[Word and item position data]
——
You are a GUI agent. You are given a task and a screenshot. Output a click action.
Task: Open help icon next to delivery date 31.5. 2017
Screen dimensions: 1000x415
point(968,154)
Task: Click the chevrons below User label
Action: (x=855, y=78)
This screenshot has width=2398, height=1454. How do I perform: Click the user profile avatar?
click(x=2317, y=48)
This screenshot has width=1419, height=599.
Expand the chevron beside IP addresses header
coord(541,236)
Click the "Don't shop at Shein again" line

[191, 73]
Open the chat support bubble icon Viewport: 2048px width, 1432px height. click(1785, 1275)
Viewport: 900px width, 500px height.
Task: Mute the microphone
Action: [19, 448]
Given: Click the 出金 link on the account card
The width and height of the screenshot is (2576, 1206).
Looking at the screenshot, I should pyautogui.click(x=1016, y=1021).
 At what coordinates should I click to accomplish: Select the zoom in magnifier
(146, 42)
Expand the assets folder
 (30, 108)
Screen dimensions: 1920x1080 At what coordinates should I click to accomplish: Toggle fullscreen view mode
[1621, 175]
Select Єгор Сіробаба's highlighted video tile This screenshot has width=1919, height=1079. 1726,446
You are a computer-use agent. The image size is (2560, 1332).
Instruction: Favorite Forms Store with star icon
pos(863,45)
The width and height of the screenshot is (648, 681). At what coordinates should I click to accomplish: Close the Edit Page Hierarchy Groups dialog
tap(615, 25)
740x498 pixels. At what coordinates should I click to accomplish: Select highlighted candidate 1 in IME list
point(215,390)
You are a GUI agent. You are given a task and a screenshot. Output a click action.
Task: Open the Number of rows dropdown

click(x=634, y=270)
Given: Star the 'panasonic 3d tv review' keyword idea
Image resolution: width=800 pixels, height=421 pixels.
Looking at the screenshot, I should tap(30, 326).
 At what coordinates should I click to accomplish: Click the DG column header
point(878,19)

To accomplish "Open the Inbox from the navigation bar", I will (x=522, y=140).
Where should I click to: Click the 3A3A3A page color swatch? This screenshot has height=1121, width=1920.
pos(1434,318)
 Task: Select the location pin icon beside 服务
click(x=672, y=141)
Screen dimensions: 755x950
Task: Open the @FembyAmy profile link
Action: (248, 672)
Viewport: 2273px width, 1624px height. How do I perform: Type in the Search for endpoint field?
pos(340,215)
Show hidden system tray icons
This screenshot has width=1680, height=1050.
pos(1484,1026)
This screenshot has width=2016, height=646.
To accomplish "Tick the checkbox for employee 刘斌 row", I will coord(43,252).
——
Copy the listing above, replacing "GUI agent" with "interface agent" wherever it appears and changing nothing else.

▶ [TASK RESULT]
You are a interface agent. You are given a task and a screenshot. Output a click action.
Task: Open help icon next to delivery date 31.5. 2017
Screen dimensions: 1000x415
point(968,154)
Task: Click the chevrons below User label
Action: (x=855, y=78)
This screenshot has width=2398, height=1454. How do I perform: Click the user profile avatar?
click(x=2317, y=48)
This screenshot has width=1419, height=599.
Expand the chevron beside IP addresses header
coord(541,236)
Click the "Don't shop at Shein again" line

[191, 73]
Open the chat support bubble icon Viewport: 2048px width, 1432px height. click(1785, 1275)
Viewport: 900px width, 500px height.
Task: Mute the microphone
Action: [19, 448]
Given: Click the 出金 link on the account card
The width and height of the screenshot is (2576, 1206).
Looking at the screenshot, I should pyautogui.click(x=1016, y=1021).
 At what coordinates should I click to accomplish: Select the zoom in magnifier
(146, 42)
Expand the assets folder
 (30, 108)
Screen dimensions: 1920x1080 At what coordinates should I click to accomplish: Toggle fullscreen view mode
[1621, 175]
Select Єгор Сіробаба's highlighted video tile This screenshot has width=1919, height=1079. 1726,446
You are a computer-use agent. The image size is (2560, 1332).
Instruction: Favorite Forms Store with star icon
pos(863,45)
The width and height of the screenshot is (648, 681). At what coordinates should I click to accomplish: Close the Edit Page Hierarchy Groups dialog
tap(615, 25)
740x498 pixels. At what coordinates should I click to accomplish: Select highlighted candidate 1 in IME list
point(215,390)
You are a interface agent. You are given a task and a screenshot. Output a click action.
Task: Open the Number of rows dropdown

click(x=634, y=270)
Given: Star the 'panasonic 3d tv review' keyword idea
Image resolution: width=800 pixels, height=421 pixels.
Looking at the screenshot, I should tap(30, 326).
 At what coordinates should I click to accomplish: Click the DG column header
point(878,19)

To accomplish "Open the Inbox from the navigation bar", I will (x=522, y=140).
Where should I click to: Click the 3A3A3A page color swatch? This screenshot has height=1121, width=1920.
pos(1434,318)
 Task: Select the location pin icon beside 服务
click(x=672, y=141)
Screen dimensions: 755x950
Task: Open the @FembyAmy profile link
Action: (248, 672)
Viewport: 2273px width, 1624px height. How do I perform: Type in the Search for endpoint field?
pos(340,215)
Show hidden system tray icons
This screenshot has width=1680, height=1050.
pos(1484,1026)
This screenshot has width=2016, height=646.
To accomplish "Tick the checkbox for employee 刘斌 row", I will coord(43,252).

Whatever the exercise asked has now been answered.